The Reserve Bank of India (RBI) has guided non-banking finance companies (NBFCs), especially upper-layer NBFCs, to maintain at least 25 per cent of their overall borrowings from capital market instruments such as commercial papers, non-convertible debentures (NCDs), external commercial borrowings (ECBs), among others, sources aware of the development said.

“The RBI has guided NBFCs to diversify their liability base to reduce reliance on bank loans. They have asked us to maintain at least 25 per cent of borrowings from capital market. Currently, majority of NBFCs have higher share of bank borrowing,” a source said. The RBI did not respond to businessline queries till press time.

Push for diversification

To be sure, the central bank had in November last year hiked risk weight on bank loans to NBFCs by 25 per cent over and above the risk weight associated with the given external rating in all cases where the risk weight as per external rating of NBFCs is below 100 per cent.

This led to a sharp slowdown in bank loans to NBFCs. According to the RBI’s latest sectoral credit deployment data, banks’ loans to NBFCs grew by 12 per cent year-on-year (y-o-y) to ₹15.22 lakh crore as on August 23, sharply lower than the 21 per cent y-o-y growth seen in the same period last year.

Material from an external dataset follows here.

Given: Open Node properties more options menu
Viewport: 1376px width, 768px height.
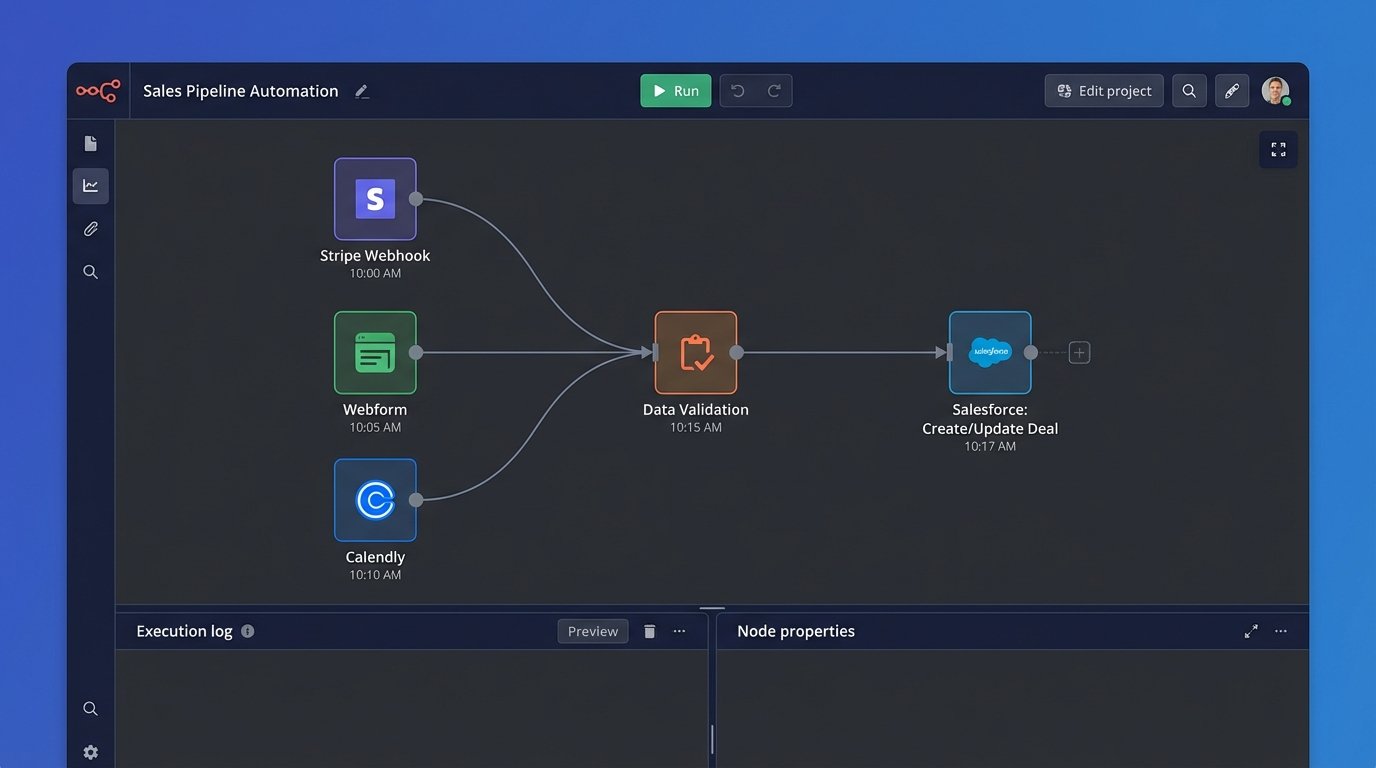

Separately, lenders including State Bank of India (SBI) have been in talks with the RBI to cap the number of banks that a NBFC can take loans from. Currently, some NBFCs have upwards of 40 banks in their bank borrowing base, making it hard for banks to monitor portfolio of NBFCs.

On their part, large sized NBFCs have started raising funds from ECBs to diversify their borrowing base. NBFC major Shriram Finance, for instance, has said it plans to raise up to $1.5 billion from the overseas market in the current fiscal to diversify borrowings. Earlier this month, Piramal Capital & Housing Finance raised $150 million from international capital markets at 7.078 per cent interest rate. Issuances of CPs and NCDs have seen similar rise.

Overall, top NBFCs like Bajaj Finance, Aditya Birla Capital, L&T Finance, and a majority of large NBFCs have seen slight shift in their borrowing mix, wherein share of bank loans have reduced. According to a senior official at a major NBFC, the Securities and Exchange Board of India proposed two years ago that NBFCs should issue more retail-friendly bonds to strengthen the bond market and boost retail participation.

Challenges ahead

While the regulator is keen on NBFCs diversifying their borrowing base, senior industry players say small and mid-size NBFCs struggle to raise funds from capital market due to lower credit rating.

“If the RBI allows at least all the upper layer NBFCs to accept deposits, reliance on bank loans will anyway lower. Small sized NBFCs cannot tap the capital market due to rating constraints and rely on bank loans. Instead, the RBI is informally asking few small sized NBFCs who have deposit taking license to stop accepting deposits,” a source said.